STANDARD: Lässt sich sagen, dass soziale und ökonomische Ungleichheit uns früher sterben lassen?

Wilkinson: Die Antwort darauf ist simpel: Ja, Ungleichheit bringt uns um. Je ungleicher eine Gesellschaft ist, desto größer sind die sozialen Probleme. Ungleiche Gesellschaften schneiden bei der Lebenserwartung schlechter ab, es gibt mehr Drogensüchtige, mehr psychische Erkrankungen wie Depression, mehr Kriminalität. Wie stark der Einfluss ist, sieht man in den Vereinigten Staaten: Die USA waren in den 1950er-Jahren eines der Länder mit der höchsten Lebenserwartung. Heute sind sie in der Statistik irgendwo zwischen Platz 25 und 30. Warum? Die Ungleichheit ist in den USA seit den 50er-Jahren explodiert. In Japan war die Entwicklung umgekehrt. Das Land lag nach dem Krieg weit hinten, seit den 80er-Jahren leben Japaner statistisch aber am längsten. In der besagten Zeit hat Japan die soziale Ungleichheit rapide zurückgedrängt.

STANDARD: Allgemein gilt, dass Lebensstil und medizinische Versorgung darüber entscheiden, wie alt wir werden.

Wilkinson: Die Medizin wird überschätzt. Es ist schwer, überhaupt einen Zusammenhang zwischen Gesundheitsausgaben pro Kopf in einem Land und der Lebenserwartung zu finden. Das Gleiche gilt für die Zahl der Ärzte und Krankenbetten. Das heißt nicht, Medizin wäre nicht effektiv. Aber ihr Einfluss wird von anderen sozioökonomischen Faktoren überschattet. Es ist so wie im Krieg: Lazarette sind wichtig. Für die Zahl der Opfer in einer Schlacht sind sie aber nicht entscheidend.

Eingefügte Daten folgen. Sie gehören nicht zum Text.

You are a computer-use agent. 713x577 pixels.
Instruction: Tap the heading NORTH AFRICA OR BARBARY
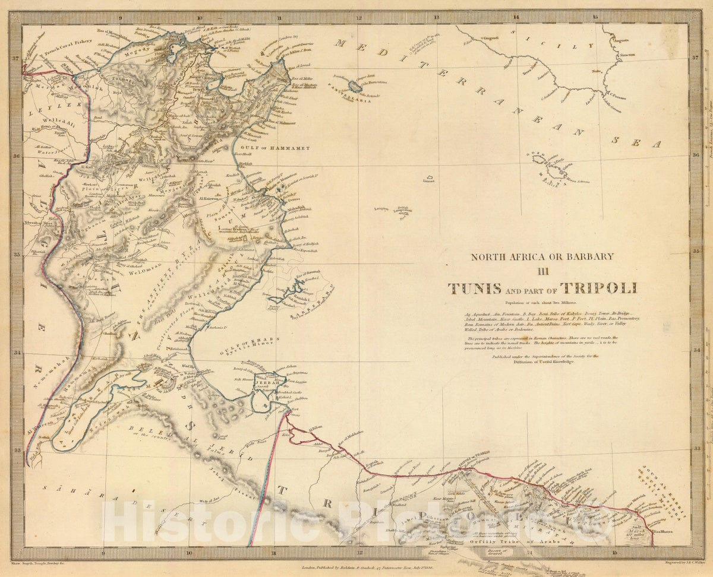tap(542, 257)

STANDARD: Und was ist mit dem Lebensstil, mit Rauchen, Trinken?

Wilkinson: Das hat Einfluss. Aber eine kürzlich erschiene Metastudie, die dutzende Arbeiten zu diesem Thema analysiert hat, kam zu dem Ergebnis, dass für unsere Gesundheit die Zahl unserer Freunde entscheidender ist als die Frage, ob wir rauchen oder nicht.

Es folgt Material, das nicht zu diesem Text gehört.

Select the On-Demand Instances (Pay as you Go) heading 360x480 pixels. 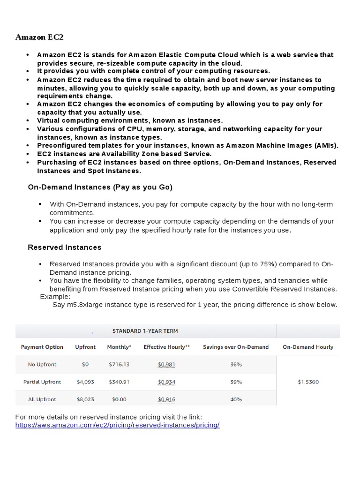click(x=100, y=188)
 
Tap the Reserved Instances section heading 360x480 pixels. click(x=65, y=247)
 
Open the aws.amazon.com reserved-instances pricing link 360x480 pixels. click(x=117, y=425)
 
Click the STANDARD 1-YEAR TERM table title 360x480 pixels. click(x=145, y=331)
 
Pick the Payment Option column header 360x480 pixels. click(x=42, y=347)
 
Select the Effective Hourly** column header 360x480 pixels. click(x=166, y=347)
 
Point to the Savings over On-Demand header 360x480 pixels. click(x=236, y=347)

STANDARD: Aber warum sollte jemand mit vier Freunden länger leben als mit zwei?

Wilkinson: Die Erklärung ist chronischer Stress. Zu viel Stress führt zu einem Prozess, den man als rapides Altern bezeichnen kann. Wenn ein Mensch mit Stress konfrontiert ist, verhält sich sein Körper wie bei drohender Gefahr: Er stellt extrem viel Energie bereit. Muskeln spannen sich an, die Reaktionszeit ist verkürzt. Gleichzeitig vernachlässigt der Körper unter Anspannung andere Funktionen wie Gewebeheilung und Verdauung. Es ist gleichgültig, wenn der Stress ein paar Stunden dauert. Wenn er aber Monate und Jahre anhält, wird der Mensch anfälliger für Erkrankungen. Warum sind Freunde wichtig? Die Qualität unserer sozialen Beziehungen verursacht den größten Stress in unserem Leben. Wichtig ist, ob wir respektiert und gemocht werden, ob Freund- und Partnerschaften funktionieren.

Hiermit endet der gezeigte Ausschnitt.